HOW TO COMPLETE THIS TASK: Output the data below only from the line containing "Task: Select Notes lightbulb in sidebar" up to and including the line containing "You are a computer-use agent. 937x564 pixels.", exact and with the pictures left out.

DATA FOR PROCESSING:
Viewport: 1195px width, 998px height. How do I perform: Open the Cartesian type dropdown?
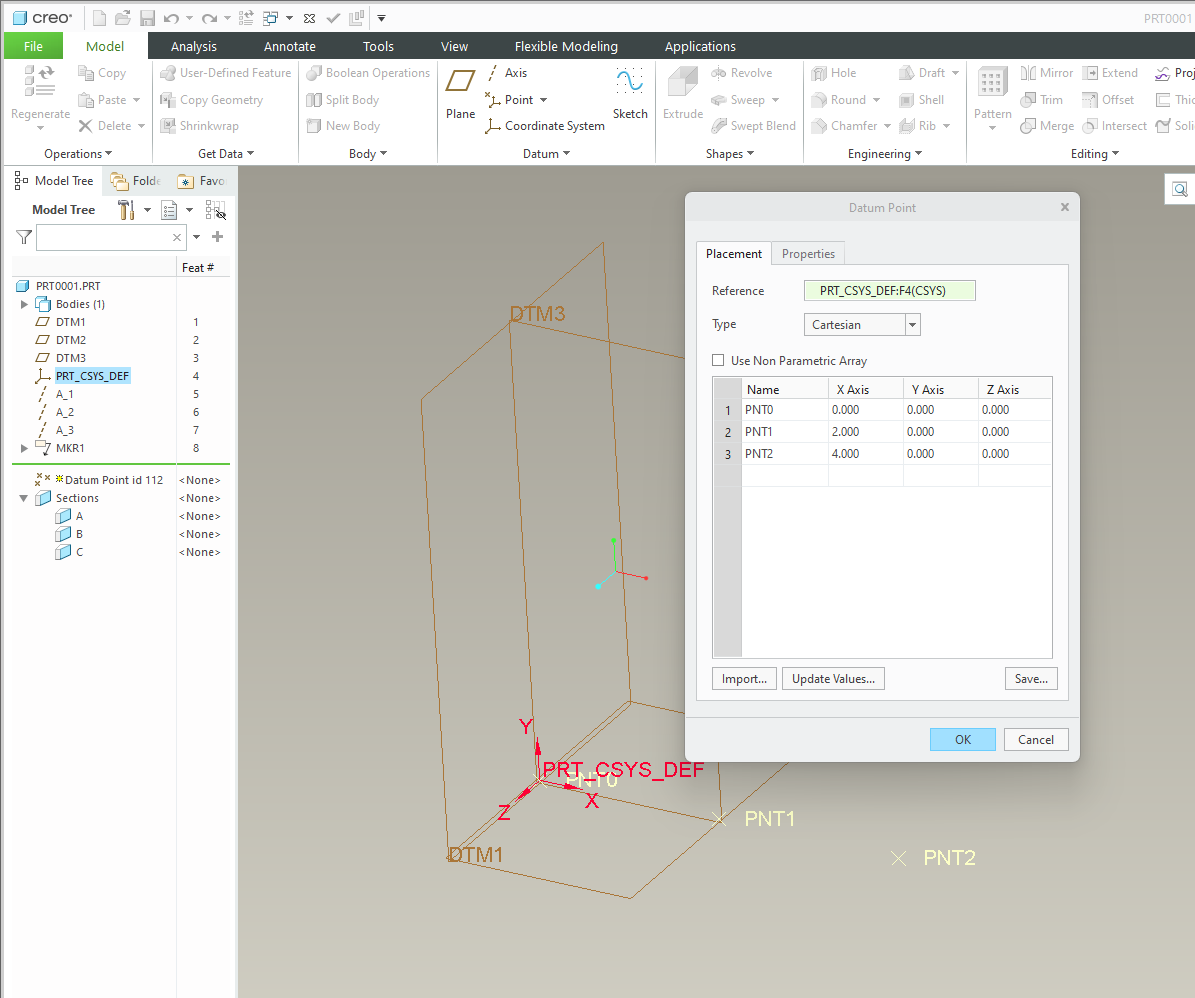[911, 324]

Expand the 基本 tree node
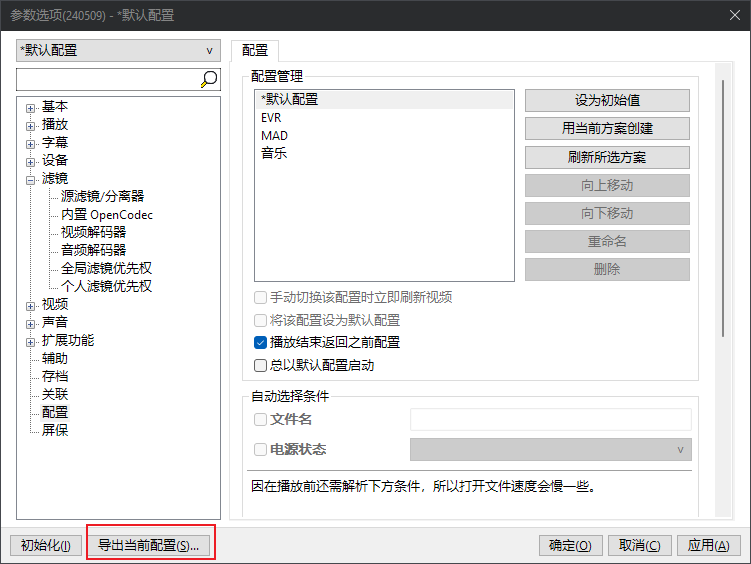click(31, 107)
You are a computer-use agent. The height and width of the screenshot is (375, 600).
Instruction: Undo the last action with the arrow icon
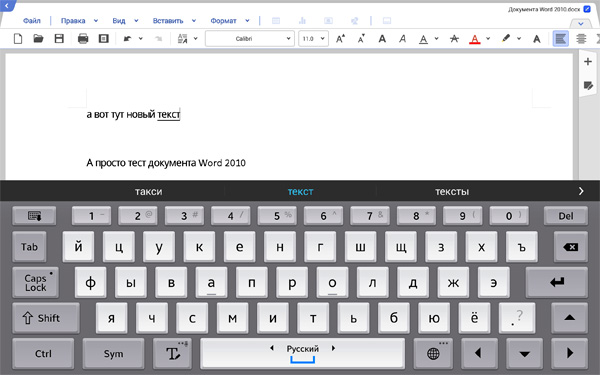(x=127, y=39)
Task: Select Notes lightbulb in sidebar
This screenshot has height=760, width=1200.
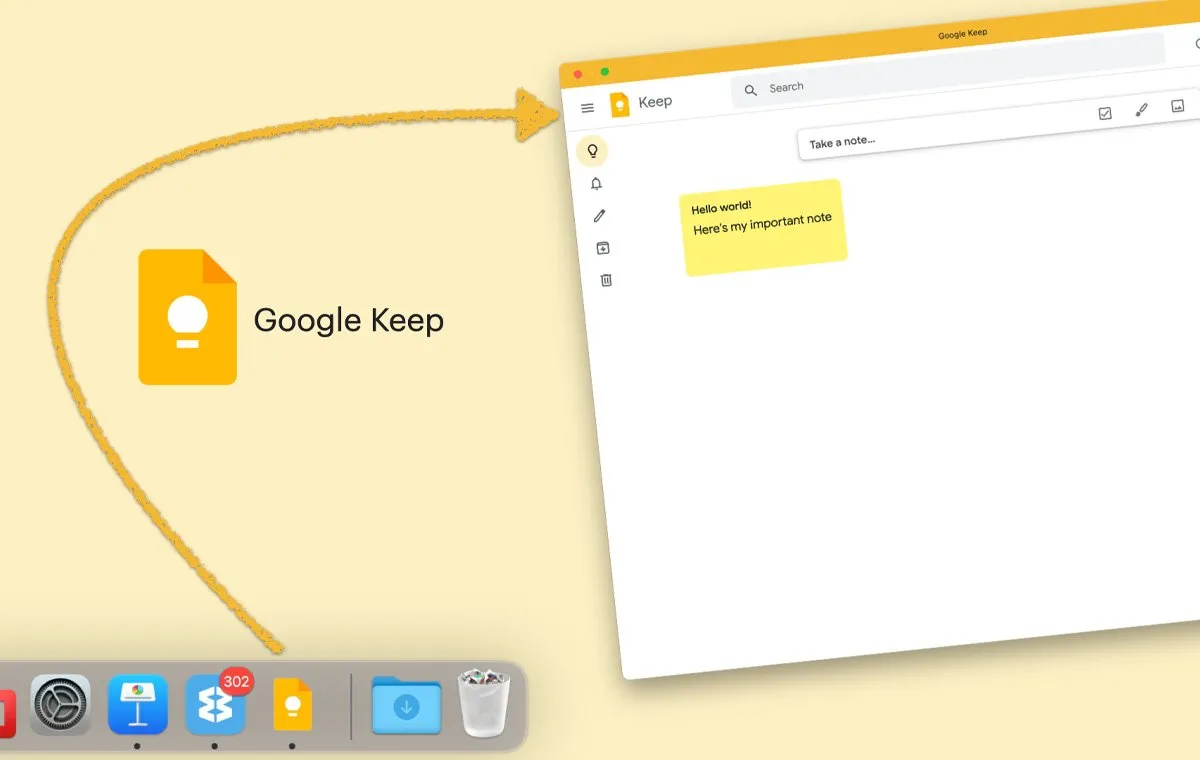Action: 592,151
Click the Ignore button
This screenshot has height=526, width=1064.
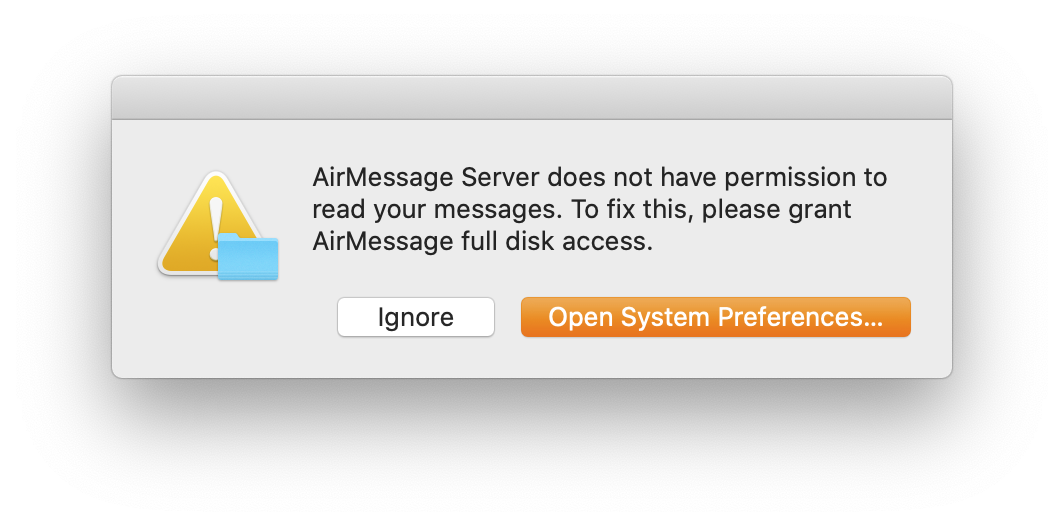(x=415, y=317)
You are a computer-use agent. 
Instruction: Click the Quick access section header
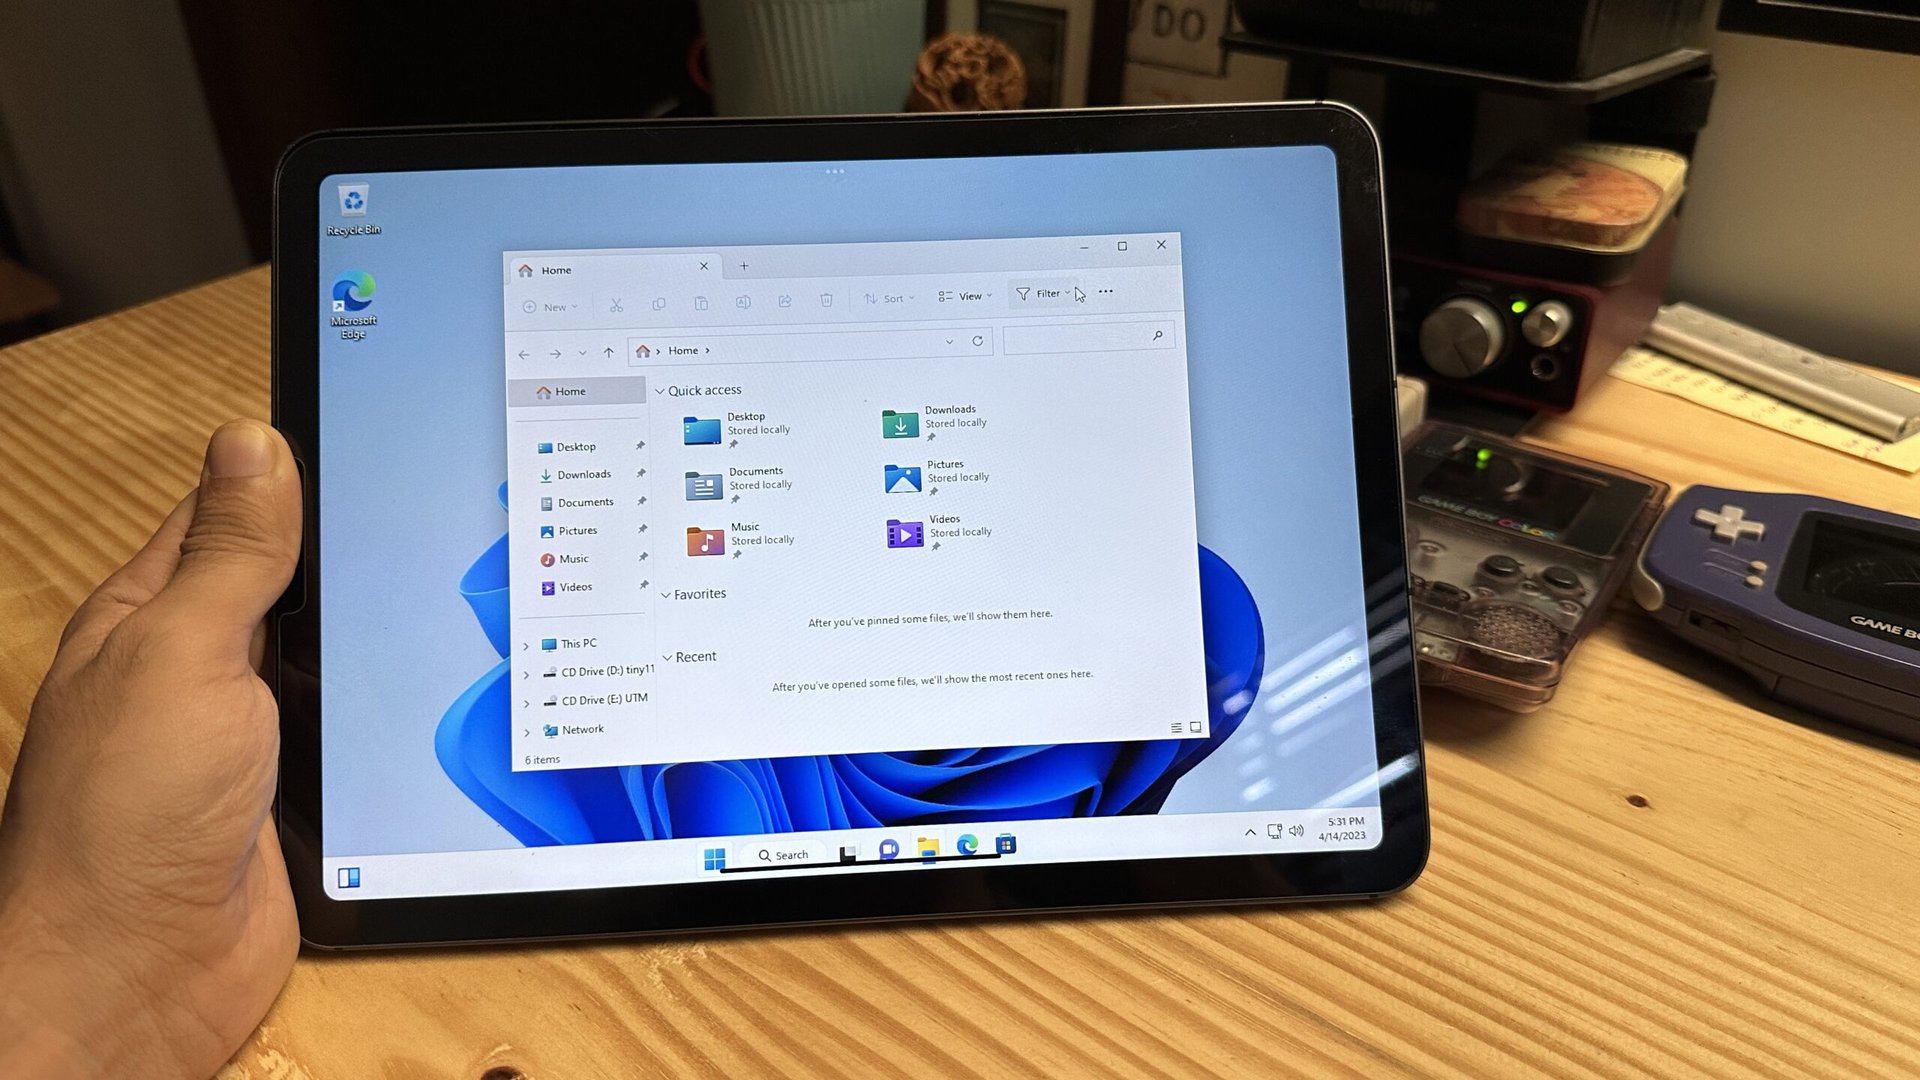(703, 389)
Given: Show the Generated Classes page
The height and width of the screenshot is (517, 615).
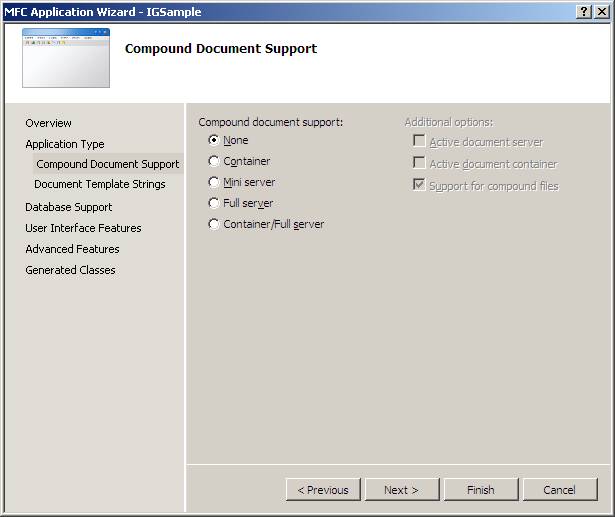Looking at the screenshot, I should [70, 270].
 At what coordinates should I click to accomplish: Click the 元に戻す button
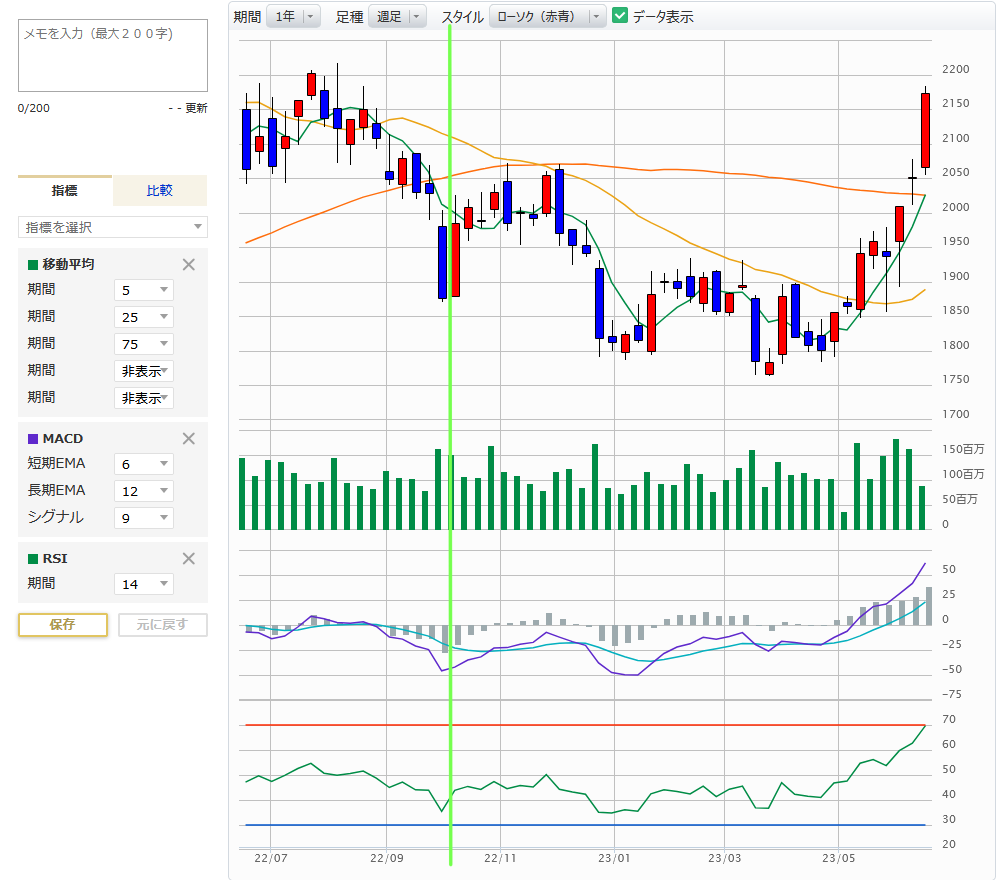click(163, 625)
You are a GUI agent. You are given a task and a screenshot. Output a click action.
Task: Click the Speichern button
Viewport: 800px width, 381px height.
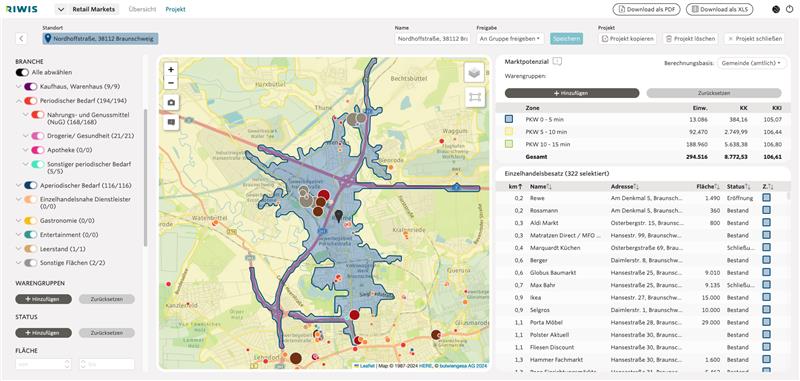pos(566,39)
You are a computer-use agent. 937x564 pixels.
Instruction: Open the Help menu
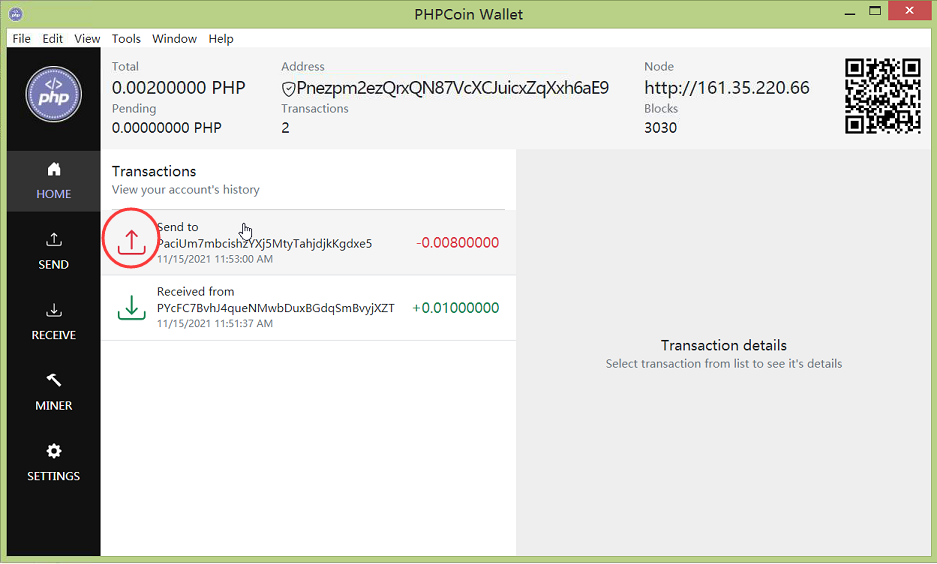[x=221, y=39]
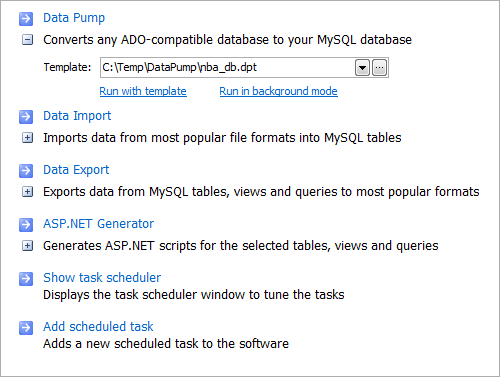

RESPONSE TO THE EXERCISE:
Task: Select Notes lightbulb in sidebar
This screenshot has height=760, width=1200.
Action: 592,151
Click the Ignore button
This screenshot has height=526, width=1064.
(x=415, y=317)
You are a computer-use agent. 
Instruction: Click the Quick access section header
(703, 389)
Given: Show the Generated Classes page
The height and width of the screenshot is (517, 615).
Looking at the screenshot, I should [70, 270].
 At what coordinates should I click to accomplish: Click the 元に戻す button
click(163, 625)
You are a GUI agent. You are given a task and a screenshot. Output a click action.
Task: Click the Speichern button
Viewport: 800px width, 381px height.
pos(566,39)
You are a computer-use agent. 937x564 pixels.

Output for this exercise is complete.